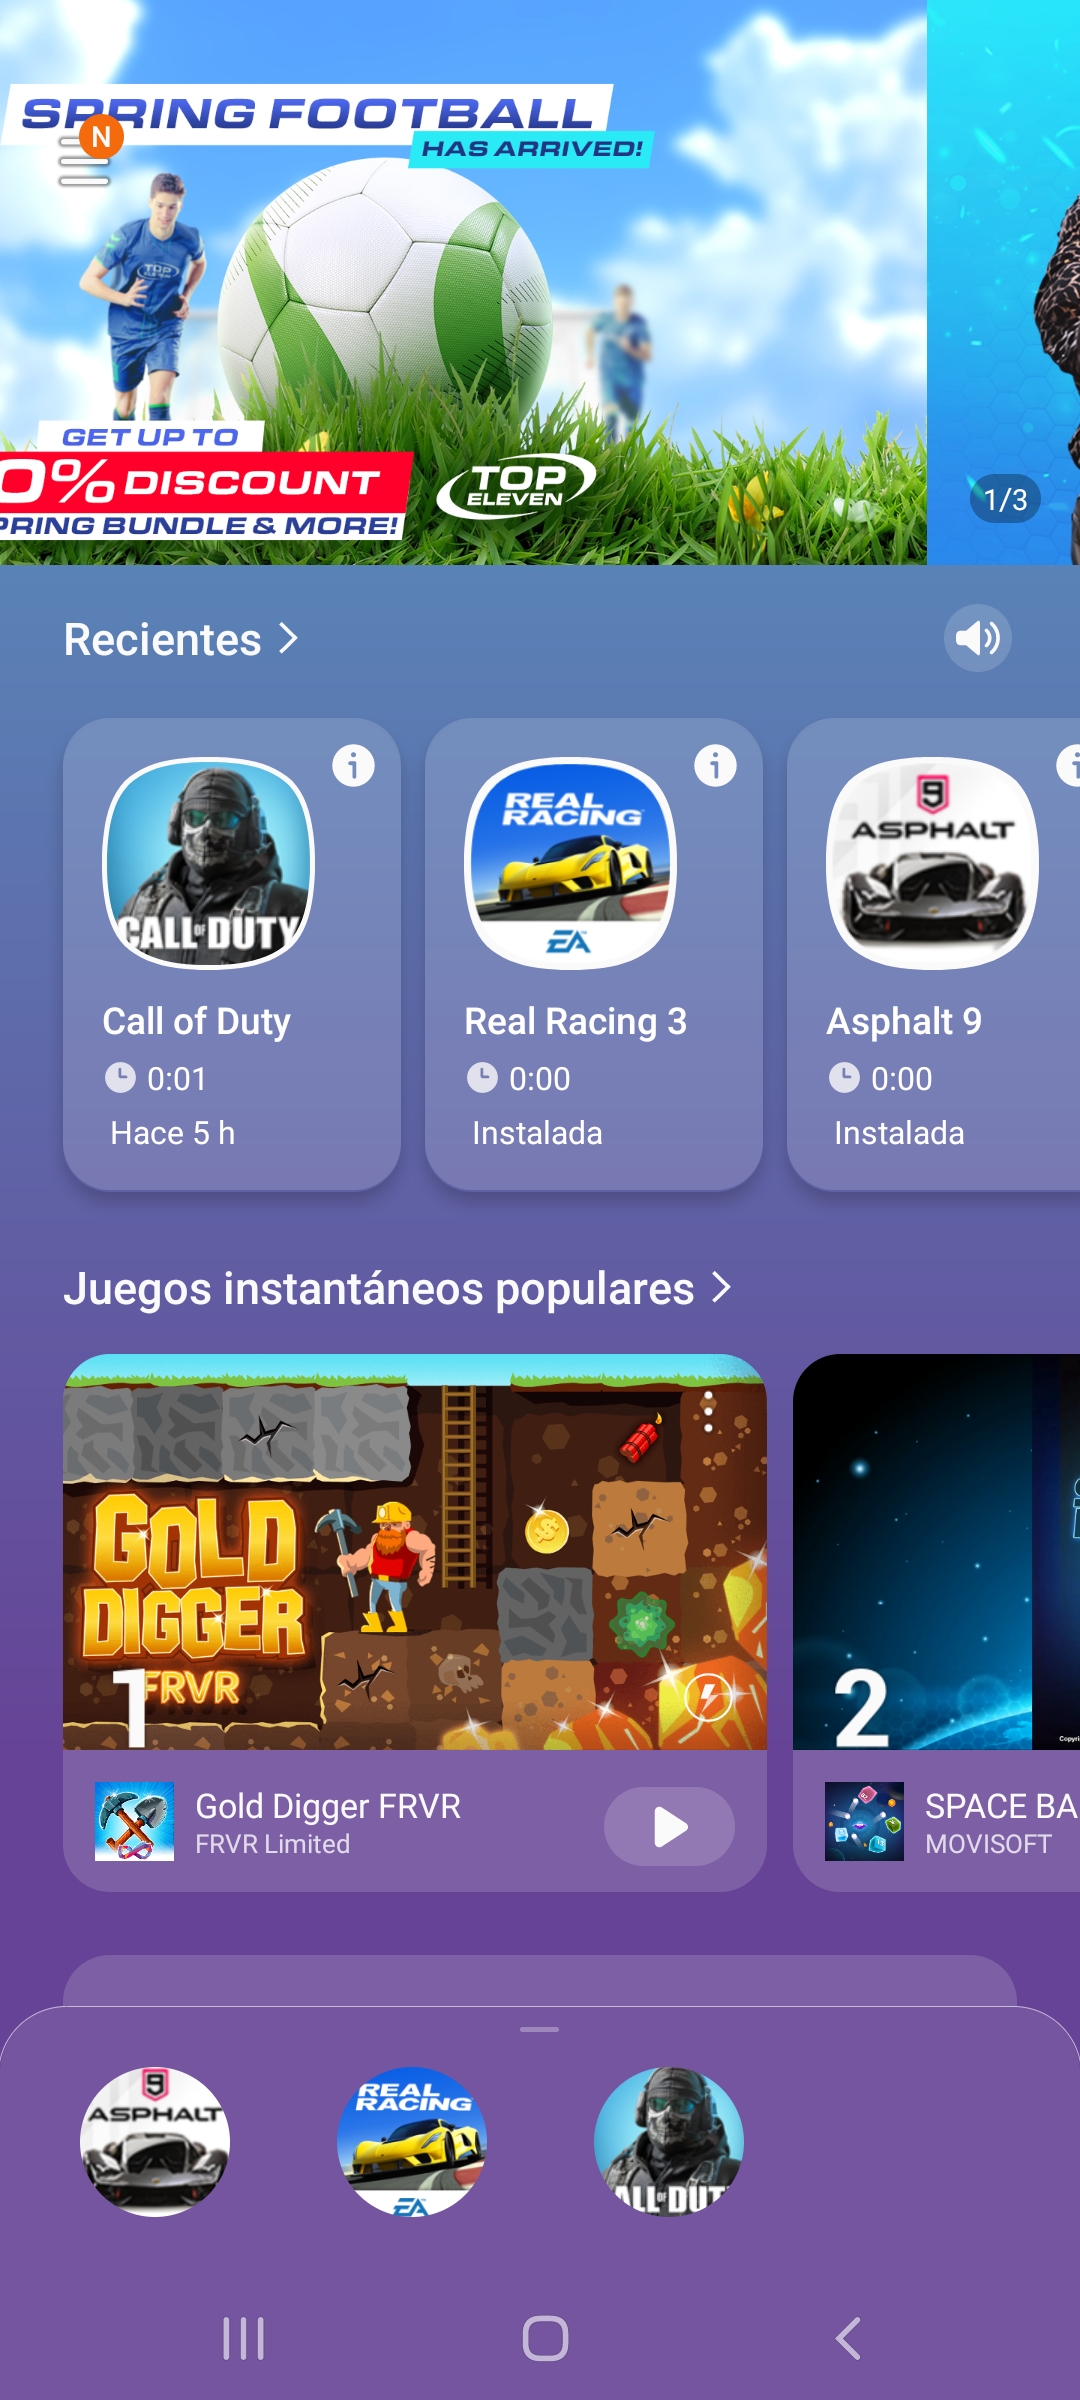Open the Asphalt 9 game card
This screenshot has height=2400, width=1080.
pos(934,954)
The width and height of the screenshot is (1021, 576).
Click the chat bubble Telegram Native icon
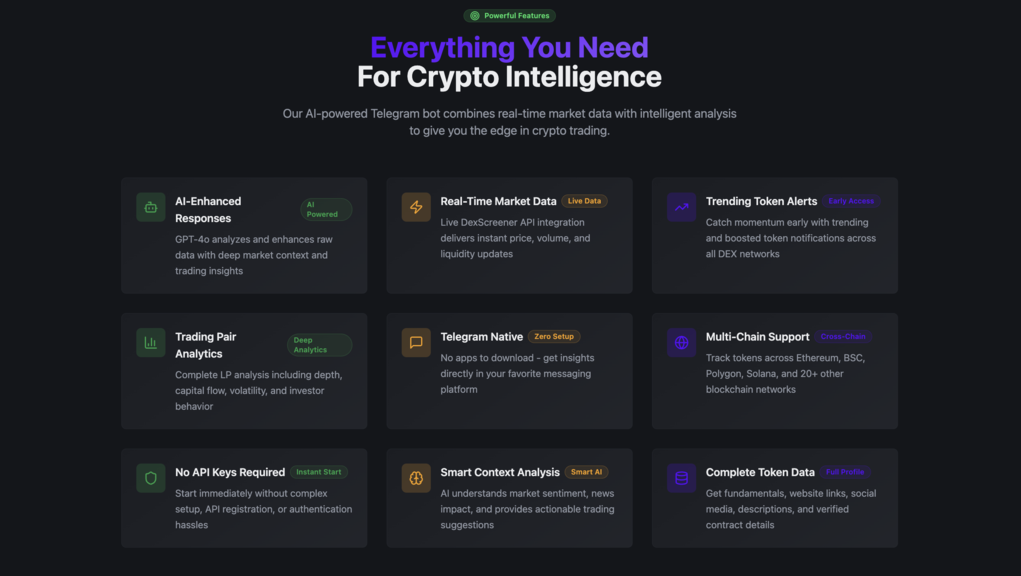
...
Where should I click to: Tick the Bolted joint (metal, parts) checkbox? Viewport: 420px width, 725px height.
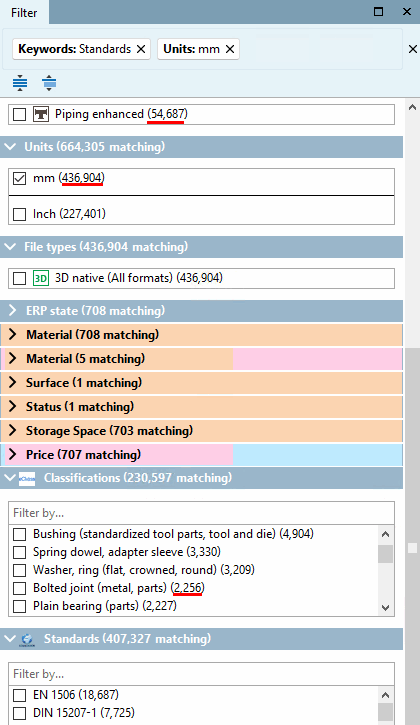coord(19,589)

### ABOUT THIS EXERCISE
Begin with the line that has "The width and" in the listing above and end after the line that has "Click the chat bubble Telegram Native icon"; output those lines exactly.

### TASK ANSWER
The width and height of the screenshot is (1021, 576).
Click the chat bubble Telegram Native icon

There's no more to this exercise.